Aber alle spekulationen helfen da nichts. Rede mit Ihm, sag Ihm was du denkst und was du als Problem siehst.
Menschen ändern sich, dass kan niemand ändern, dein Mann hat sich geändert und du sicherlich auch.

Findet wieder einen gemeinsamen Nenner und seht was daraus zu machen ist.

VG FamOw

4

Die Situation hat sich nach dem 2. Kind nicht verschlechtert, aber auch nicht verbessert und da ich verständlicherweise mit 2 Kindern gestresster bin, ist auch das "Nicht Helfen Wollen", die fehlende Unterstützung seitens meines Mannes fiel auffälliger geworden.

es tut mir leid, dass ich dir da widersprechen muß bzgl. "Männer sind halt nicht so wie Frauen, sie ticken anders". Ich bin eine Frau und habe auch während der Schwangerschaft noch bei der Renovierung bis morgends früh mit Fliesen verfugt und Wände gestrichen und das nicht weil ich das so toll finde, sondern weil ich meinem Mann helfen wollte.

Ich denke, dass eine gewisse Art von Respekt einfach zu jeder Beziehung dazu gehört und er muß auch nicht den gesamten Haushalt schmeißen, aber ab und zu mal den Staubsauger von sich aus anwerfen oder mal entsorgen gehen, da spricht finde ich nichts dagegen. - Hat ihn ja früher auch nicht gestört.

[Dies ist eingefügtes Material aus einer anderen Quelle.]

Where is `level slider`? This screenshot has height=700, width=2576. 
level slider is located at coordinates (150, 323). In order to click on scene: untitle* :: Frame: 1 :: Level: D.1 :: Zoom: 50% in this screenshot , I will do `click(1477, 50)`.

Irgendwann werde ich schließlich auch wieder arbeiten gehen. Wer macht denn dann den Haushalt bzw. betreut die Kinder nach der Arbeit?

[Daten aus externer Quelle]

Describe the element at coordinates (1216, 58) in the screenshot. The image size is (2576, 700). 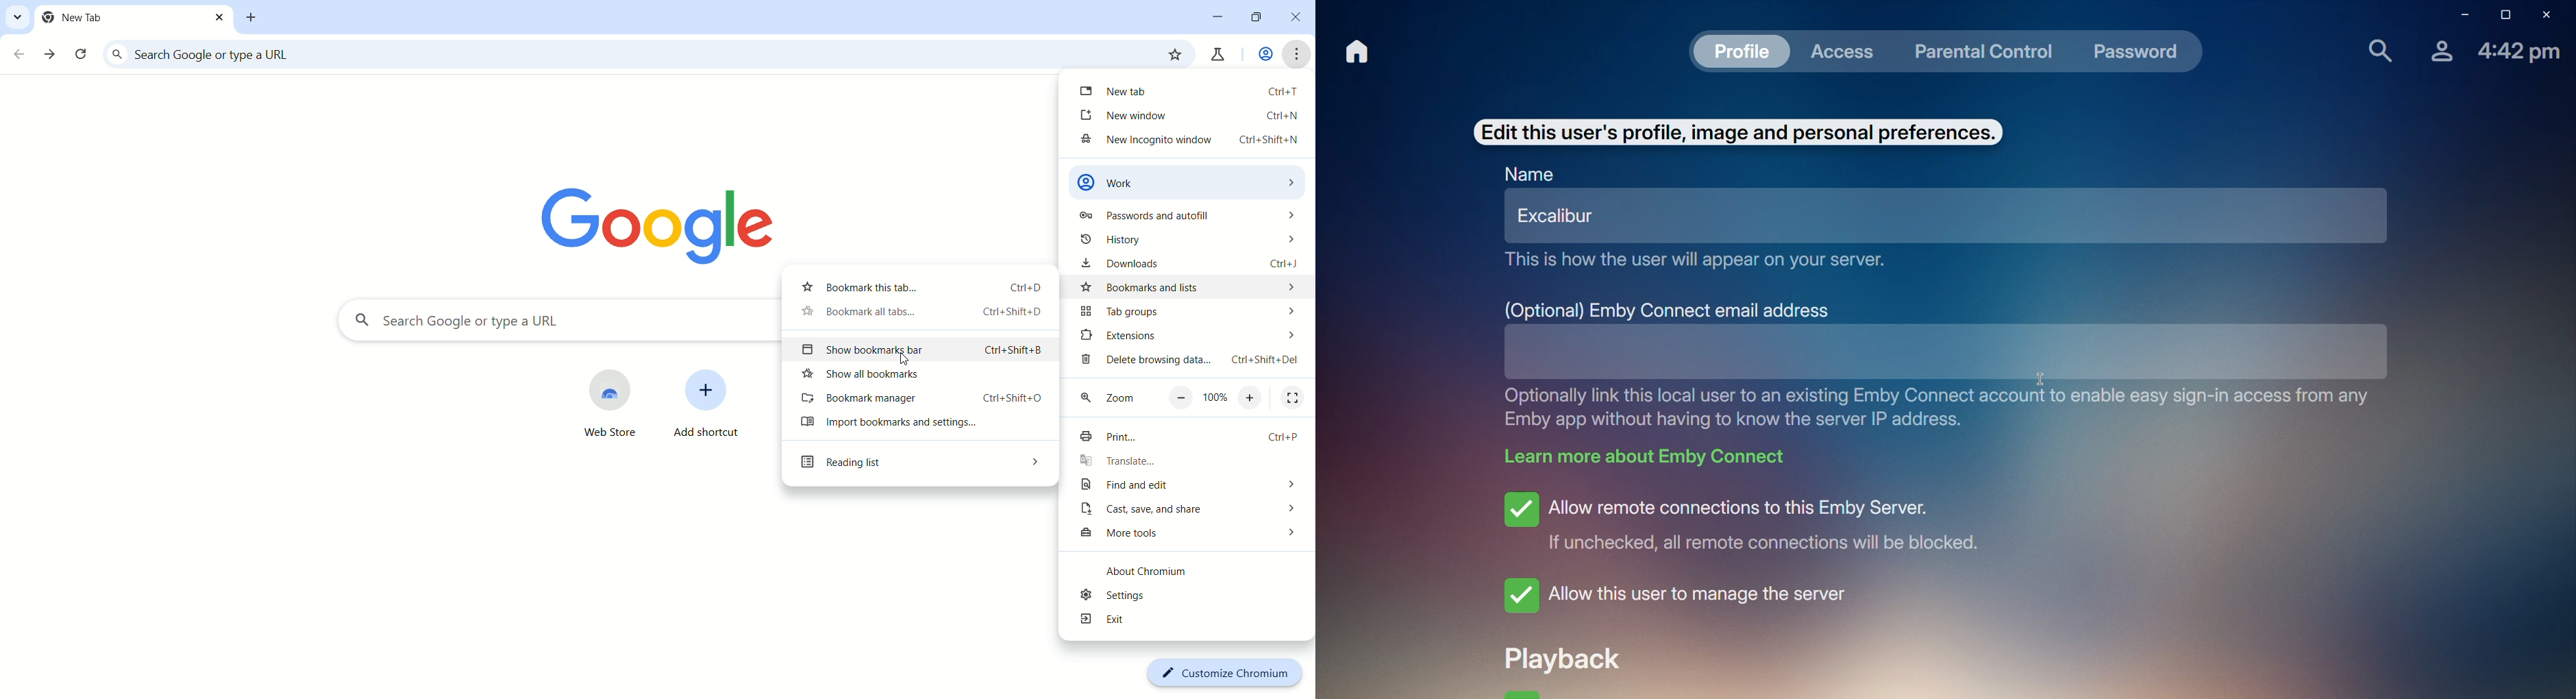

Sorry, aber das ärgert mich schon, dass man NUR WEIL MAN EIN MANN IST, sich nicht mehr um den Haushalt kümmern soll bzw. um seine Kinder. Das ist einfach nicht fair.

6

Hallo,

mir kam grad der Gedanke, das dein Mann vielleicht die Meinung vertritt, das er schließlich den ganzen Tag arbeitet und das Geld verdient und sich somit einfach nicht mehr für den Haushalt zuständig fühlt.
Schließlich bist DU die Hausfrau und hast doch den ganzen Tag Zeit dafür...*brech*

Fragst du ihn denn "wann" er denn mal dies und jenes tun will?
Vielleicht braucht er von dir eine klare Ansage, von wegen:
Wenn du gleich gehst, nimm bitte den Müll mit etc...

Habt ihr denn schonmal ganz offen miteinander über eure Probleme gesprochen?
Sonst ist eine Paartherapie vielleicht noch der richtige Weg, bevor alles den Bach runtergeht...

Alles Gute euch,
Andrea

5

das was du uns berichtest kann vieles bedeuten. vielleicht wollte er selbst (noch) nicht vater werden und bestraft dich nun (unbewußt) mit seiner nichtteilnahme am familienleben? möglich ist alles.
auch finde ich es blöd, wenn die frauen ihre männer zur geburt in den kreissaal "zerren"... mache wollen eben nicht, dann brauchen sie sich auch nicht zu wundern, wenns anschließend keinen sex mehr gibt.